Records from a data collection:
===============

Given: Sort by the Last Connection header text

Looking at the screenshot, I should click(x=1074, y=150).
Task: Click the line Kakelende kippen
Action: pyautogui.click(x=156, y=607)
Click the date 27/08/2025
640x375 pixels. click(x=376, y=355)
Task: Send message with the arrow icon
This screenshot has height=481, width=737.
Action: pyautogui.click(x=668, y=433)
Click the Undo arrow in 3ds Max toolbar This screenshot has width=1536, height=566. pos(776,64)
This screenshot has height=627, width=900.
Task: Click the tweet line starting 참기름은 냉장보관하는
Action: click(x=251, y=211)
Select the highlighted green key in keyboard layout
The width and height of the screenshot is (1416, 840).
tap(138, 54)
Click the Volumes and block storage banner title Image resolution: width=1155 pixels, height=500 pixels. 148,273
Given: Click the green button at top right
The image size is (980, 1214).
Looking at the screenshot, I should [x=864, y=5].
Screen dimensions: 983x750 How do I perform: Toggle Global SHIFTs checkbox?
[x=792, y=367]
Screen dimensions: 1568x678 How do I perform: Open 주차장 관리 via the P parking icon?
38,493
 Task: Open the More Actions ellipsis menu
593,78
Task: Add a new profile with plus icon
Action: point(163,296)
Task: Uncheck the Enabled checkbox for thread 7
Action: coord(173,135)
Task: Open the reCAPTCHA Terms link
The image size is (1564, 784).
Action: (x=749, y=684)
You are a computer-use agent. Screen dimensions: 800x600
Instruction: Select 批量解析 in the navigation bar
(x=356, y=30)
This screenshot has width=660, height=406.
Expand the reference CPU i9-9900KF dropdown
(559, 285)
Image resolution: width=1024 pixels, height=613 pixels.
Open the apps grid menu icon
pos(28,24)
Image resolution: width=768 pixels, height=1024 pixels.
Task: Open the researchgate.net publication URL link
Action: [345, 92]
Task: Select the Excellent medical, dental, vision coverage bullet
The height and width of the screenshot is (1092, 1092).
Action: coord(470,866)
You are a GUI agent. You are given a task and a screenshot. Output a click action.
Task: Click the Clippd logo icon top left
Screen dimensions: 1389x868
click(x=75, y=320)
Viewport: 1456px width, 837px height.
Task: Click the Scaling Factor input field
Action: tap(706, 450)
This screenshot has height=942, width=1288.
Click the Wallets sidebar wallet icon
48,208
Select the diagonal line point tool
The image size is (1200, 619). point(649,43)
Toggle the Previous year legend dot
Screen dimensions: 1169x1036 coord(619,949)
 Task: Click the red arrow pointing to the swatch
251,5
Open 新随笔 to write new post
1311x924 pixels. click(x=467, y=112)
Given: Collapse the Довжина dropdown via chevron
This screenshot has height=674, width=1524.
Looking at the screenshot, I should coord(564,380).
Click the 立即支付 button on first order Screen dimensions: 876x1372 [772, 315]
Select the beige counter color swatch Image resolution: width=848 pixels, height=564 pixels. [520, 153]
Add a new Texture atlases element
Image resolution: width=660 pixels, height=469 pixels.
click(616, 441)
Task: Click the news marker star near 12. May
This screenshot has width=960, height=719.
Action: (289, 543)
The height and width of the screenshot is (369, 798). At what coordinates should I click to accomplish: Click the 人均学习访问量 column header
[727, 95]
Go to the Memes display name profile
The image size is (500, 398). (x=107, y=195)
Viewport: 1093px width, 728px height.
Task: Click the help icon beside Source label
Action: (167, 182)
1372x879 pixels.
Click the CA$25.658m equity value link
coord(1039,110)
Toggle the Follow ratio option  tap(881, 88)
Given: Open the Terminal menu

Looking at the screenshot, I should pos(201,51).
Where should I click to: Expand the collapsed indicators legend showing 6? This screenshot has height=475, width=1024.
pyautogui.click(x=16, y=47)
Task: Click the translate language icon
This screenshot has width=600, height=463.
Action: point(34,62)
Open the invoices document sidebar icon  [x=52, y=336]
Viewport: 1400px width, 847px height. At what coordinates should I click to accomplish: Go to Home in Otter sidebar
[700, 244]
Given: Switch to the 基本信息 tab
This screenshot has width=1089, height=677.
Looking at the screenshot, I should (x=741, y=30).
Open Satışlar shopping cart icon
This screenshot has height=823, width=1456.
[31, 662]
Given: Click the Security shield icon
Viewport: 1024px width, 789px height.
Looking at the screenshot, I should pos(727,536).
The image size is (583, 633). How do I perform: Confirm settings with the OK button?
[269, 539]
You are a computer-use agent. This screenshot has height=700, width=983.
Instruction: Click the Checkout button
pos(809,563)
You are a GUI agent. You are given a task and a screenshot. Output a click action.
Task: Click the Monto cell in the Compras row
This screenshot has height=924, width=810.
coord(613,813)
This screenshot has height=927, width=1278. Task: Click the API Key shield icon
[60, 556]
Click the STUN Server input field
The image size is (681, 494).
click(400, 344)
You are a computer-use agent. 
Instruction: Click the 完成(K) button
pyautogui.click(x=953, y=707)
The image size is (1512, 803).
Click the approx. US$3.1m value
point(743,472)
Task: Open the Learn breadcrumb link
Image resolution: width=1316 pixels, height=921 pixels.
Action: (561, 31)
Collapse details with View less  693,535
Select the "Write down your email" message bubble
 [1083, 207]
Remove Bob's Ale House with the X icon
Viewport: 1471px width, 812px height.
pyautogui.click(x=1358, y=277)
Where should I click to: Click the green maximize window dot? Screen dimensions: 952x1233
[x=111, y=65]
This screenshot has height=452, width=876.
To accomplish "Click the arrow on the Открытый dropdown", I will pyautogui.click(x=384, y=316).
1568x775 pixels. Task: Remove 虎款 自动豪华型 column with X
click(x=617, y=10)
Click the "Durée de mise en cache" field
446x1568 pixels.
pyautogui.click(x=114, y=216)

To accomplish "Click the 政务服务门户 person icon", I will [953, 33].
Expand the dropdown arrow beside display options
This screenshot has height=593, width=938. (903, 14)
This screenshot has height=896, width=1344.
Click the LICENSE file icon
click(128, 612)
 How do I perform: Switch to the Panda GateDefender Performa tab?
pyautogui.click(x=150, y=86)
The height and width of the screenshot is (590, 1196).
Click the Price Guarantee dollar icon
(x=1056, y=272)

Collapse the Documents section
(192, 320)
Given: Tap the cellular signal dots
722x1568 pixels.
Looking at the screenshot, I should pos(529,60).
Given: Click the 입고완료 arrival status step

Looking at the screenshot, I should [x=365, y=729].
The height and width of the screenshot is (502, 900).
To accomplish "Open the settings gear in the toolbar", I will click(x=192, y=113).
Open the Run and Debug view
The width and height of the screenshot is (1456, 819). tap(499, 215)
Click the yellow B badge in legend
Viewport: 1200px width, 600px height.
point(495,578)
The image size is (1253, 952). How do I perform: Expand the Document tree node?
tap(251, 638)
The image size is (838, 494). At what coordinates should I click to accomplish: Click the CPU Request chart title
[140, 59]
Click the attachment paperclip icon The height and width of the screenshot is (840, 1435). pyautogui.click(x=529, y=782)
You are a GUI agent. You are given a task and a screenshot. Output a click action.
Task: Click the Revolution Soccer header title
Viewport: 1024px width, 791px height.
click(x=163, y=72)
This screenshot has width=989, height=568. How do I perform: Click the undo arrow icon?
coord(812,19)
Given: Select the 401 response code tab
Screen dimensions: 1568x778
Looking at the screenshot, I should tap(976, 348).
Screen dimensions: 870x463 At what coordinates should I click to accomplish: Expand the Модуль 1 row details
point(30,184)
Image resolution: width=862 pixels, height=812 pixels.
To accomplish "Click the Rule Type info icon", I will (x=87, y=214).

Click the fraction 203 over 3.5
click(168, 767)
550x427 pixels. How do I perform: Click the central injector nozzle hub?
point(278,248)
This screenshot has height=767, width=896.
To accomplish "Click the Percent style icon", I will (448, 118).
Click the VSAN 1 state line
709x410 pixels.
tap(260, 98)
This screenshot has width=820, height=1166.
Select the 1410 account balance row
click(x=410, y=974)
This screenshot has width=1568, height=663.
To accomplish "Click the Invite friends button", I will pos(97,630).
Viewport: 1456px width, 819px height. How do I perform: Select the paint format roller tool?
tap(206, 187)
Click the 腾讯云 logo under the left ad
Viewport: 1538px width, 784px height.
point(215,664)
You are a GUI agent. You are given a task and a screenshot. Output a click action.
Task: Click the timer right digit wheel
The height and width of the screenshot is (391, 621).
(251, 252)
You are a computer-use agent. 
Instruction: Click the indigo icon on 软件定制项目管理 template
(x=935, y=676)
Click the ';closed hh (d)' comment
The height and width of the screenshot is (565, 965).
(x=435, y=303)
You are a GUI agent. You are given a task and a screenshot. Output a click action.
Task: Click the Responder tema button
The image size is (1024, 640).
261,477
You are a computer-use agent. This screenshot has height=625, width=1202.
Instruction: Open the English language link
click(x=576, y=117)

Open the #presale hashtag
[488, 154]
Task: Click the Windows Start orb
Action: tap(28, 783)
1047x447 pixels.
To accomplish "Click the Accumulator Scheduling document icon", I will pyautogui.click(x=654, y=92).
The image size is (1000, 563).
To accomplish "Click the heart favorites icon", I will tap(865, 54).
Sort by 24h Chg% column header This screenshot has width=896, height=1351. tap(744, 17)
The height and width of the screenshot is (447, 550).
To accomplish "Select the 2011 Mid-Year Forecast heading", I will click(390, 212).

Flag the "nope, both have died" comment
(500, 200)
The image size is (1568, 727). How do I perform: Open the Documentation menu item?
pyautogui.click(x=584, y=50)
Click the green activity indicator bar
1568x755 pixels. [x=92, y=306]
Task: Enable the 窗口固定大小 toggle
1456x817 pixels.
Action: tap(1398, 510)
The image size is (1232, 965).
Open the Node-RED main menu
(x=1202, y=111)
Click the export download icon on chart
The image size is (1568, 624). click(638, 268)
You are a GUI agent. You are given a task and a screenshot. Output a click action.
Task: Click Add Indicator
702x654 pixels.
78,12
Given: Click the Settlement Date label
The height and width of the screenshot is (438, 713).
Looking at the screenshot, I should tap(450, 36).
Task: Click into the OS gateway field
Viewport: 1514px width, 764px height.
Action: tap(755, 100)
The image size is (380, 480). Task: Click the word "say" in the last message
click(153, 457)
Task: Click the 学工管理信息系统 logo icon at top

===============

THE TASK: Print every line above, from the first line of the records down to and including the line containing "Action: coord(470,866)", without changing a character.

FINISHED TASK:
Given: Sort by the Last Connection header text

Looking at the screenshot, I should click(x=1074, y=150).
Task: Click the line Kakelende kippen
Action: pyautogui.click(x=156, y=607)
Click the date 27/08/2025
640x375 pixels. click(x=376, y=355)
Task: Send message with the arrow icon
This screenshot has height=481, width=737.
Action: pyautogui.click(x=668, y=433)
Click the Undo arrow in 3ds Max toolbar This screenshot has width=1536, height=566. pos(776,64)
This screenshot has height=627, width=900.
Task: Click the tweet line starting 참기름은 냉장보관하는
Action: click(x=251, y=211)
Select the highlighted green key in keyboard layout
The width and height of the screenshot is (1416, 840).
tap(138, 54)
Click the Volumes and block storage banner title Image resolution: width=1155 pixels, height=500 pixels. 148,273
Given: Click the green button at top right
The image size is (980, 1214).
Looking at the screenshot, I should [x=864, y=5].
Screen dimensions: 983x750 How do I perform: Toggle Global SHIFTs checkbox?
[x=792, y=367]
Screen dimensions: 1568x678 How do I perform: Open 주차장 관리 via the P parking icon?
38,493
 Task: Open the More Actions ellipsis menu
593,78
Task: Add a new profile with plus icon
Action: point(163,296)
Task: Uncheck the Enabled checkbox for thread 7
Action: coord(173,135)
Task: Open the reCAPTCHA Terms link
The image size is (1564, 784).
Action: (x=749, y=684)
You are a computer-use agent. Screen dimensions: 800x600
Instruction: Select 批量解析 in the navigation bar
(x=356, y=30)
This screenshot has width=660, height=406.
Expand the reference CPU i9-9900KF dropdown
(559, 285)
Image resolution: width=1024 pixels, height=613 pixels.
Open the apps grid menu icon
pos(28,24)
Image resolution: width=768 pixels, height=1024 pixels.
Task: Open the researchgate.net publication URL link
Action: [345, 92]
Task: Select the Excellent medical, dental, vision coverage bullet
The height and width of the screenshot is (1092, 1092).
Action: coord(470,866)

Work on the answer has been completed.